Like other technologies, this raises the potential for what’s known as dual use—the possibility that a piece of knowledge could be put to either beneficial or detrimental ends. Halpern acknowledges the risk, and it’s been a real issue. In the book, he declares changes to job centre interviews that improved employment rates as his proudest moment at the BIT. But there has also been controversy, which is not mentioned, about the team’s involvement in psychometric tests given to jobseekers.
One aim of Inside the Nudge Unit is to encourage debate about the use of behavioural science in government, says Halpern. “There are real controversies and unease, so you’ve got to be open and straightforward. It’s not for the nudgers to set their own agenda.
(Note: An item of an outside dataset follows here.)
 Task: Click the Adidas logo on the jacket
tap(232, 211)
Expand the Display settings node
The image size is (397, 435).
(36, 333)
It’s important that be set by democratically elected governments or directly through the public.”
That said, although the book describes some of the political hurdles to implementing Halpern’s approach, readers could be forgiven for thinking that everything the BIT was allowed to try came off. In the final pages, Halpern writes that the unit’s trials yielded a positive result about 80 per cent of the time, but he doesn’t go into detail about the unsuccessful 20 per cent.
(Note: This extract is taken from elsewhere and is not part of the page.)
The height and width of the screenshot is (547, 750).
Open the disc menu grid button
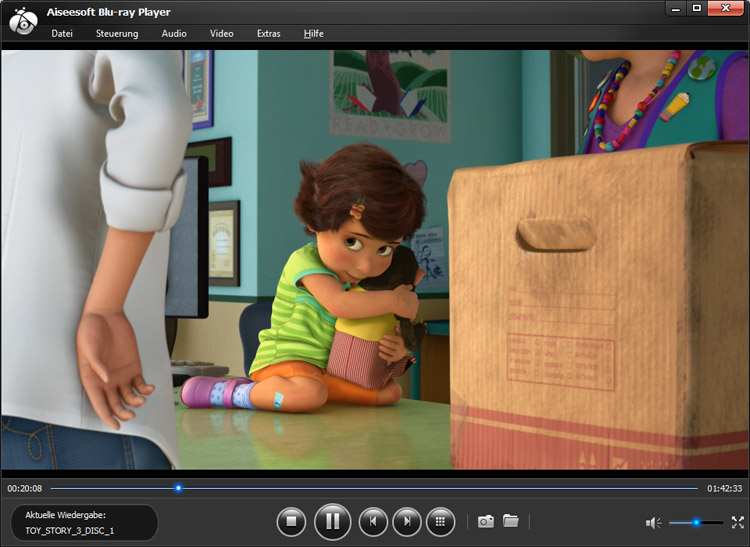click(x=440, y=521)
This reluctance to discuss failure was criticised in an otherwise positive report in 2014 from the House of Lords science and technology select committee. “We would emphasise the importance of publishing information on approaches which have not worked, as well as successes,” the committee’s chairman John Palmer wrote in a letter to Cabinet Office minister Oliver Letwin.
That’s been rectified, says Halpern, with the team using the period of purdah before this year’s election to catch up on publishing. “Since that report we’ve put out a huge number of results. There aren’t many bits of the government community that have tried to lay out quite so clearly what it is they do, including things that didn’t work.”
Even so, the team’s criteria for success come from government rather than academia. “In terms of research papers and publications, it’s not a priority for us, because that is not our primary impact,” says Halpern. “Some of the things that we publish and we wrestle with, many of the leading journals would think completely uninteresting. They might say ‘That’s very neat, you did that little tweak and you were able to bring forward £200 million extra revenue or get that many people back into work, but why is it theoretically interesting?’”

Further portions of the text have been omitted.